An Bord der Asia, einen Tag vor Karachi, 10.April 55

Liebe Familie!

Wir schwimmen mitten auf dem Indischen Ozean, nachdem wir die letzten beiden Tage an der Küste von Arabien entlanggefahren sind. Dennoch, man hat, obwohl weit und breit kein Land zu sehen ist, nicht so den Eindruck der Weite wie auf dem Atlantik, allein die Kenntnis um die Nähe des Landes im Norden verbietet solchen Eindruck. Vor drei Tagen landeten wir in Aden, es war für uns das erste Mal, dass wir englisches Hoheitsgebiet betraten. Der Eindruck recht zwiespältig: saubere Hauptstrassen, gepflegte Häuser, dann aber die Nebenstrassen: bettelgierige Buben (Somalineger und semitischer Herkunft), alle Wohlgerüche des Orients…

Vorher das Rote Meer nicht allzu interessant, manchmal sieht man Afrika, manchmal Arabien, allein die Tatsache, dass es vielversprechende Namen mit vielen Assoziationen sind, macht die öden Küsten nicht interessanter.
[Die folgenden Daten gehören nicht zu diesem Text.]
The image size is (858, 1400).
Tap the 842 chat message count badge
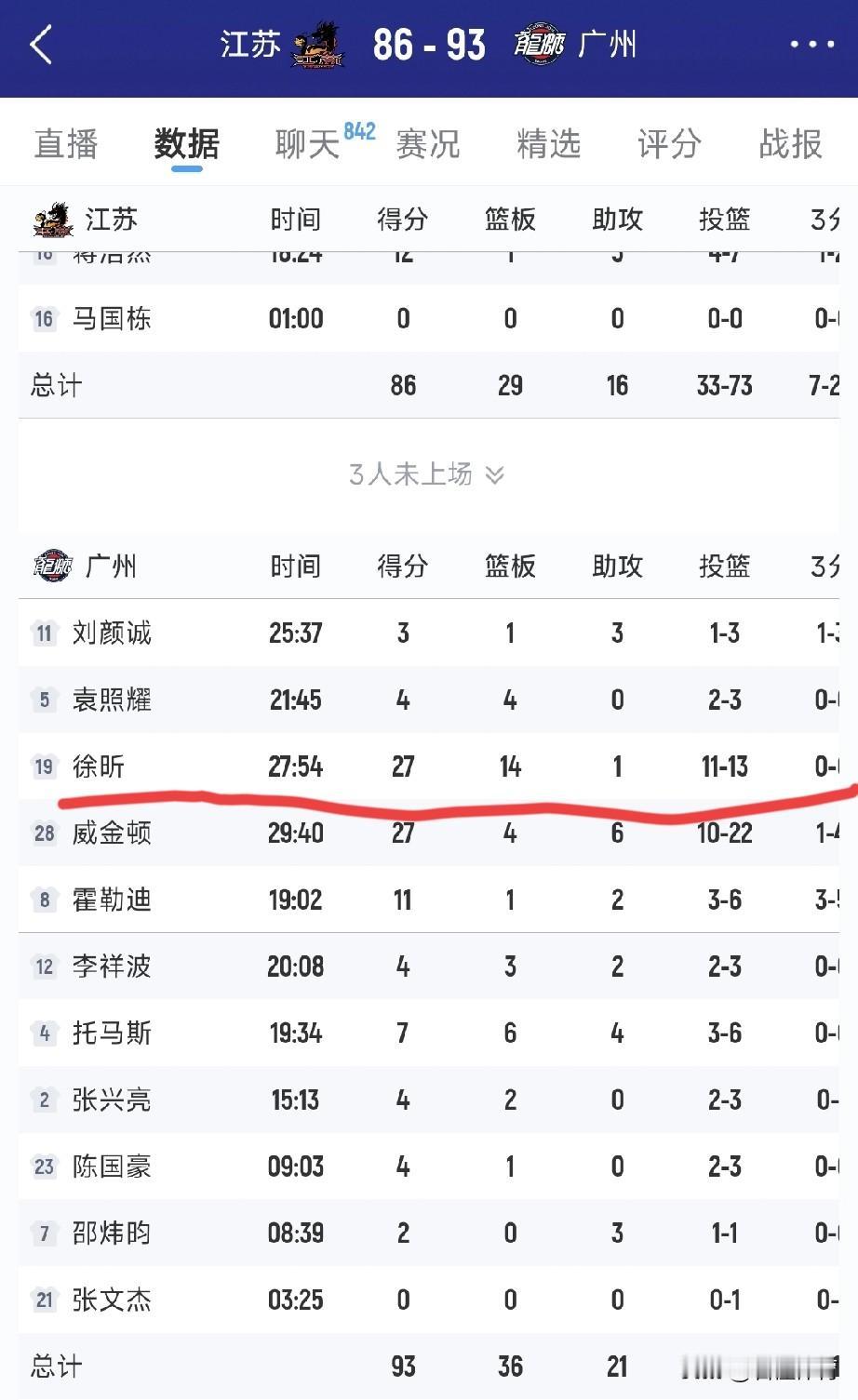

Das übliche Bordleben treiben wir: gut essen (das einzige Mal, wo wir Pünktlichkeit kennen), viel schlafen, Schwimmen im Salzwasserbassin auf dem Schiff, Bordgolf, Pingpong, Schach (der Lobbichler ist besser als ich und wir liefern uns sehr interessante Partien). Man redet mit diesen und jenen Leuten und mir kommen meine   Sprachkenntnisse sehr zugute, ich spreche Englisch und italienisch und französisch und spanisch, alles muss man können um mit jedem reden zu können. Und es ist immer interessant, die Sorgen, die Probleme und die Hoffnungen der recht zusammen gewürfelten Passagiere zu kennen. Vorgestern waren Heinz und ich in der ersten Klasse von einem Schotten (!) und seiner belgischen Frau eingeladen. Bis drei dauerte es, sie waren von unserem Gitarrespielen und Flöten und Singen angetan, sangen selbst mit, und immer wollten sie Bavarian kind music and yodel etc.

Gestern war wohl der schönste Abend auf dem Schiff. Es fahren nämlich die Jubilee Singers, fünf Negersänger, mit uns, die auf Negro Spirituals spezialisiert sind. Sie sangen herrliche Spirituals, die ich aus Leos Noten schon kannte und viele viele andere. Zwei der Neger sangen auch zur Klavierbegleitung einer Pianistin, die ebenfalls mit uns fährt, Lieder von Hugo Wolf und Arien von Verdi.

Am nächsten Mittwoch ist Bombay da, das faule Leben, in dem alles für einen geregelt wird, in dem man keinerlei Initiative Entfalten muss, ist dann vorbei. Eigentlich freue ich mich auf die Zeit, die dann folgt mit allen ihren Schwierigkeiten, mit der grossen Mitverantwortung, die dann auf einem liegt, wenn mir auch weder ein wenig graust vor dem vielen Gepäck (dreieinhalb Tonnen) die erst auf vielfältige    Art, mit verschiedenen Beförderungsmitteln nach Pokhara kommen müssen, dann anwerben der Träger, die ganzen Schwierigkeiten eines zweieinhalb oder drei Wochen langen Marsches über schwierige Wege bis nach Manangboth. Man wird aufatmen können , wenn wir einmal die Basis am Nordfuss unserer Annapurnakette erreicht haben werden•

Es wird uns doch eine grosse Hilfe sein, wenn der Peter Aufschnaiter die erste Zeit uns geht. Hoffentlich klappt in dieser Hinsicht alles.

Im nächsten Brief werde ich eine andere Adresse wahrscheinlich in Kathmandu angeben. Ich bin ja gespannt, wie sich überhaupt die Postverhältnisse regeln werden.